Toujours dans la même ligne newmanienne, le travail est sans cesse à prolonger et à reprendre. La tentation serait de se replier dans ce que Balthasar appelait « les bastions », qui donnent un sentiment de fausse sécurité. Plus en avant, Besançon consacre un chapitre sévère à une période récente où l’intelligence a paru déserter l’Église latine, se réfugiant dans sa forteresse, bardée d’interdits, de condamnations, de sommations. Mais ce n’est pas la censure et l’index qui peuvent vaincre l’hérésie menaçante ou l’étiolement de la foi : « Entre les moyens de discipline et le travail de la pensée, il est moins fatigant de recourir au premier. Chacun se souvient de la manière dont a été étouffée plutôt que résolue la crise du modernisme. » On pourrait apporter un certain nombre de nuances à ce tableau général.
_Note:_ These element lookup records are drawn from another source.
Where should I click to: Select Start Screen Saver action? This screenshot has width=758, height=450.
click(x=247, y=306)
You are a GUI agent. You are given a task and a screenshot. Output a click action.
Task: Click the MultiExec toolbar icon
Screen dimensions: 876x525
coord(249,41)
La crise moderniste a tout de même débouché sur l’essor d’une exégèse biblique catholique de grande valeur. Il n’en reste pas moins que le constat général de l’épuisement des bastions a été confirmé à Vatican II. « L’Église chrétienne est née toute nue, exposée à tous les vents. Il se pourrait bien que 2 000 ans plus tard elle se retrouve dans la même situation. » Et Besançon d’enfoncer le clou : « Il ne reste à l’Église que la force de la vérité et sa capacité de persuasion, comme au temps des apôtres. Pour persuader, il vaut mieux être intelligent. »
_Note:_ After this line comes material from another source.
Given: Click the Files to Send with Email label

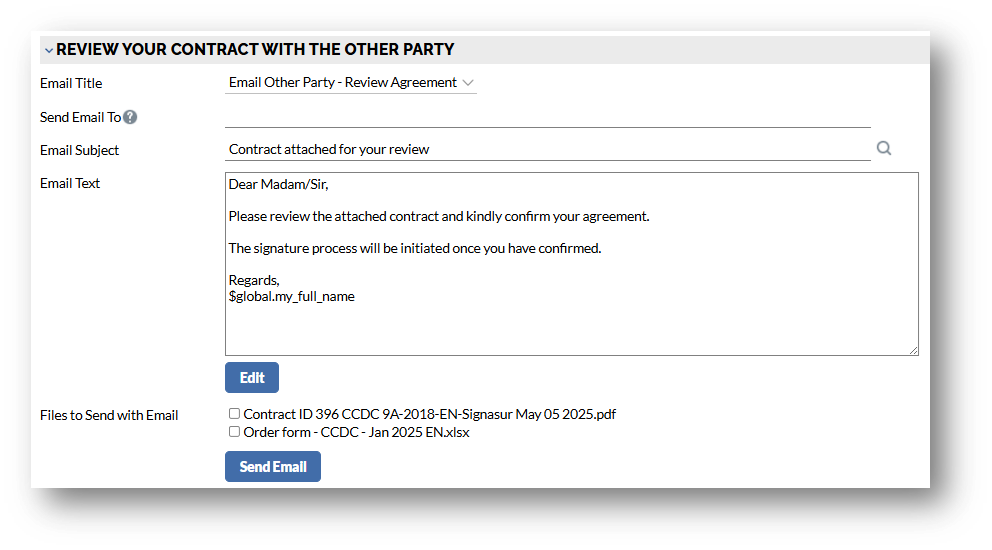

Cette intelligence, l’auteur la revendique face à des défis contemporains d’une singulière importance, puisqu’ils concernent le communisme et l’islam. On pourrait lui objecter que c’est d’abord le contenu de la foi qu’il s’agit de mieux faire comprendre. N’étant pas lui-même théologien, il s’intéresse aux sujets qui sont plus proches de ses compétences. Nous reviendrons, toutefois, sur son dernier chapitre, qui est d’une teneur théologique extrêmement forte, puisqu’il concerne les fins dernières. Il est en même temps d’une actualité frappante et met en cause l’orthodoxie en ce qu’elle est fidélité rigoureuse à la tradition des apôtres. Avant de revenir là-dessus, nous ne pouvons faire l’impasse sur les deux chapitres qui provoqueront sans doute le plus de controverses.
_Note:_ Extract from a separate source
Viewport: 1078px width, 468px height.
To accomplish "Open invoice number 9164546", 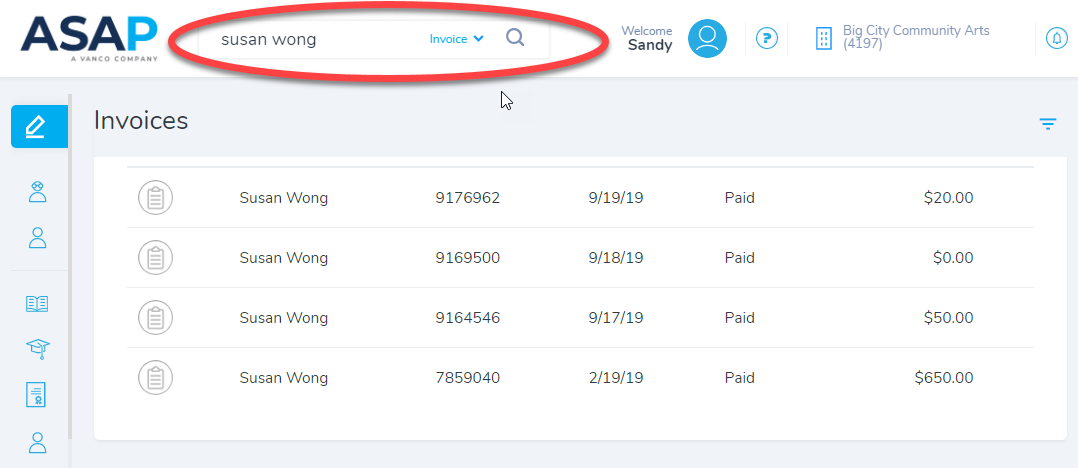I will [x=467, y=318].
Sur le communisme, Alain Besançon est particulièrement coriace. C’est sa vie personnelle qui est en cause, puisqu’il appartint, dans sa jeunesse, au Parti communiste français, dont il se détacha rapidement. Par la suite, son travail universitaire l’amena à étudier les sources et le développement du communisme en relation avec le passé profond de la Russie. À ce propos, la parution en 1977 de son essai intitulé Les origines intellectuelles du léninisme constitua un événement, car il obligeait à reconsidérer la réalité soviétique avec des instruments d’analyse vraiment adaptés à leur objet. Dans ces conditions, on comprend la singulière attention de l’auteur à l’égard de l’attitude du Saint-Siège face au phénomène soviétique. Besançon fut de ceux qui s’indignèrent du silence du concile Vatican II sur le sujet. Si l’on a vivement reproché à Pie XII son prétendu silence sur le nazisme, que dire de ce silence qui a duré 17 ans et auquel l’intéressé ne daigne accorder aucune excuse. Le regretté Étienne Borne n’avait pas admis, en son temps, pareille sévérité. Besançon persiste : « Dans l’optimisme et l’euphorie qui régnaient à l’époque « du concile », s’imposait l’idée que l’Église ne devait pas avoir d’ennemi. Si elle en avait, c’était un malheur dont il ne fallait pas faire état. Dénoncer un ennemi dénotait une imperfection de la charité. » Il y a du vrai dans un tel jugement, bien que l’Ost-politik menée par Mgr Casaroli fût guidée par un souci très réaliste de négociation, pour défendre les intérêts de l’Église dans les États communistes. Besançon n’est pas convaincu, car il pense qu’il y avait risque pour les Églises persécutées de se sentir moins soutenues par le Saint-Siège en négociation directe avec l’ennemi. Il aurait pu ajouter que le climat général de l’époque dans l’Église occidentale était au dialogue avec le marxisme. Le cardinal Decourtray a pu parler à ce propos d’une véritable connivence, ce qui lui fut amèrement reproché.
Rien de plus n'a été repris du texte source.